Antes de qualquer medida, o advogado deverá analisar o contrato, a documentação médica, a justificativa da operadora e a urgência do caso.

Atendimento jurídico em Itapecerica da Serra

Andrew Luca Saraiva de Souza – OAB/SP 475.787

O advogado Andrew Luca Saraiva de Souza pode realizar a análise individual de casos envolvendo negativa de cirurgia, cobertura de procedimentos, materiais cirúrgicos e outras controvérsias com planos de saúde em Itapecerica da Serra.

A avaliação busca identificar as medidas administrativas ou judiciais juridicamente adequadas, sem promessa de resultado. Para agilizar o atendimento, tenha em mãos o pedido médico, o relatório clínico, a negativa escrita e o contrato do plano.

CTA: Recebeu uma negativa de cirurgia em Itapecerica da Serra? Organize os documentos e solicite uma avaliação jurídica do caso, principalmente quando o médico indicar risco no adiamento do procedimento.

Sobre o Guia Jus

O Guia Jus aproxima cidadãos de informações jurídicas claras e de profissionais habilitados. O conteúdo possui finalidade informativa e não substitui a análise individual do contrato, dos documentos médicos e das circunstâncias de cada caso.

Perguntas frequentes

O plano de saúde pode negar cirurgia prescrita pelo médico?

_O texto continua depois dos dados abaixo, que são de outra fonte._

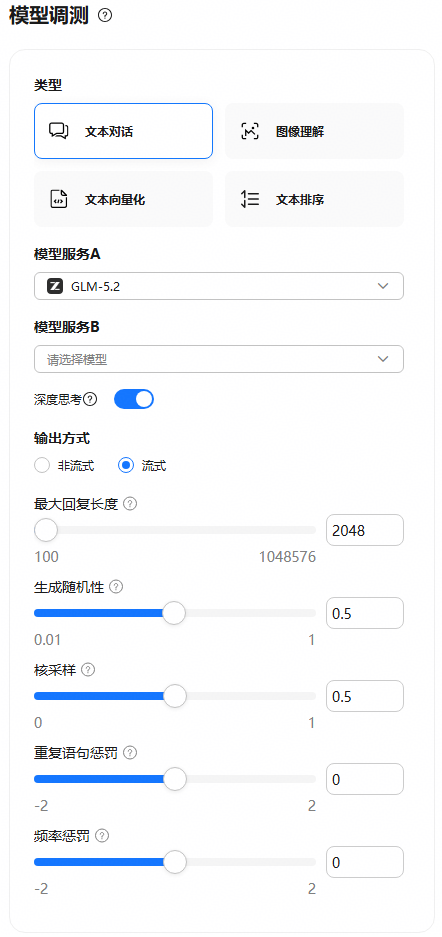Toggle the 深度思考 switch off
This screenshot has height=937, width=442.
coord(134,399)
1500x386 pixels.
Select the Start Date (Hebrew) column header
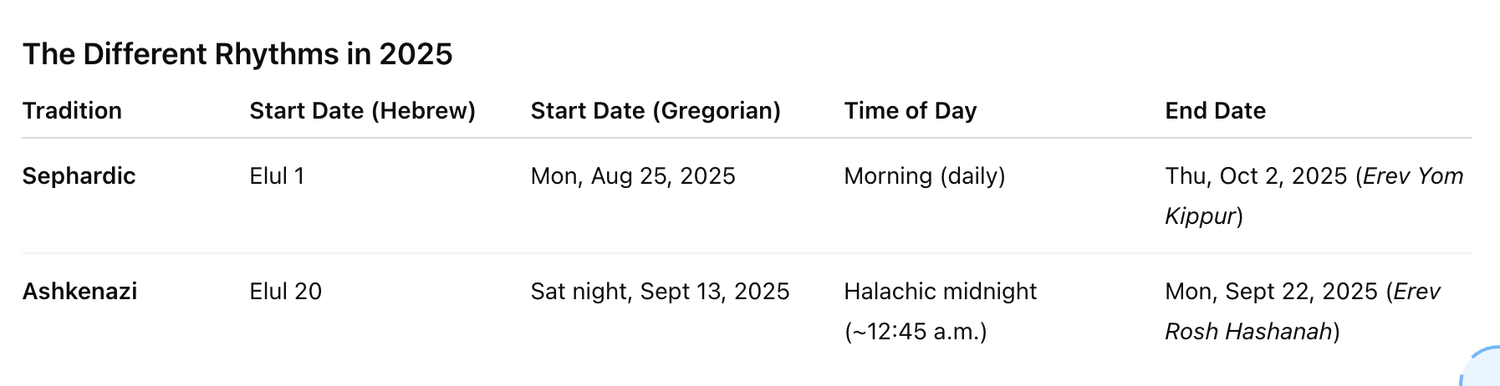point(362,111)
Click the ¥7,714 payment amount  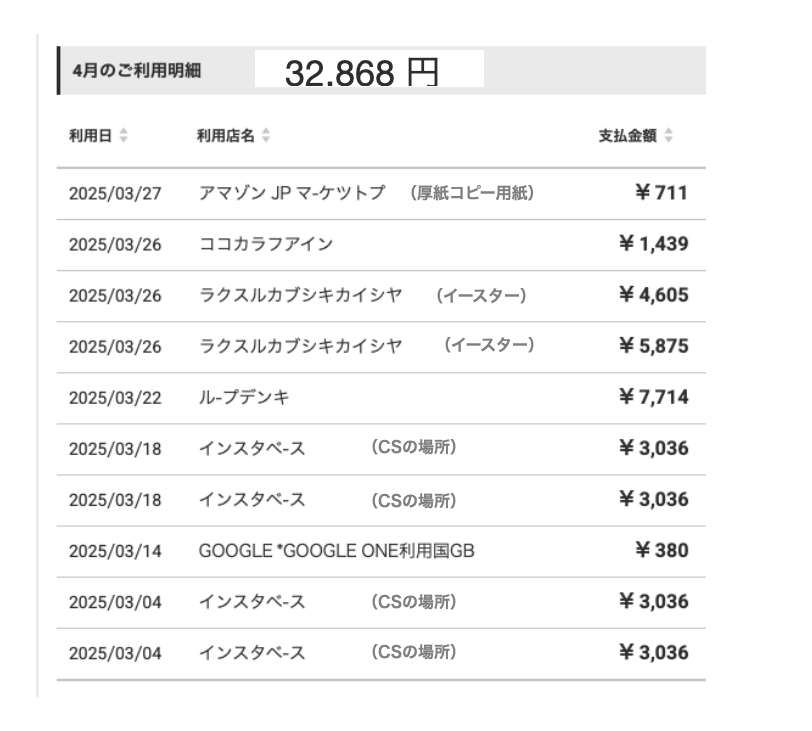point(654,398)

A negativa pode ocorrer, mas deve ser clara e fundamentada. É necessário analisar o contrato, a segmentação do plano, a carência, o Rol da ANS e a justificativa médica. Dependendo do caso, a recusa pode ser contestada.

Como conseguir a negativa do plano de saúde por escrito?

Solicite a formalização pelos canais de atendimento da operadora e guarde o protocolo. A RN nº 623/2024 determina que a negativa seja apresentada por escrito, com justificativa detalhada e indicação da base contratual ou legal.

O que fazer quando a cirurgia é urgente?

Peça ao médico um relatório que descreva objetivamente a urgência, os riscos da demora e o prazo clínico recomendado. Apresente o documento à operadora e procure orientação jurídica imediata se não houver solução adequada.

É obrigatório reclamar na ANS antes de entrar com ação?

Não necessariamente. A reclamação administrativa pode ajudar a solucionar e documentar o problema, mas situações urgentes podem justificar avaliação judicial imediata. A estratégia depende do risco e das provas disponíveis.

Quanto tempo demora uma liminar contra o plano de saúde?

Não existe prazo garantido. A análise depende do Judiciário, da urgência demonstrada, da documentação e das particularidades do processo. Um relatório médico completo facilita a compreensão do risco clínico.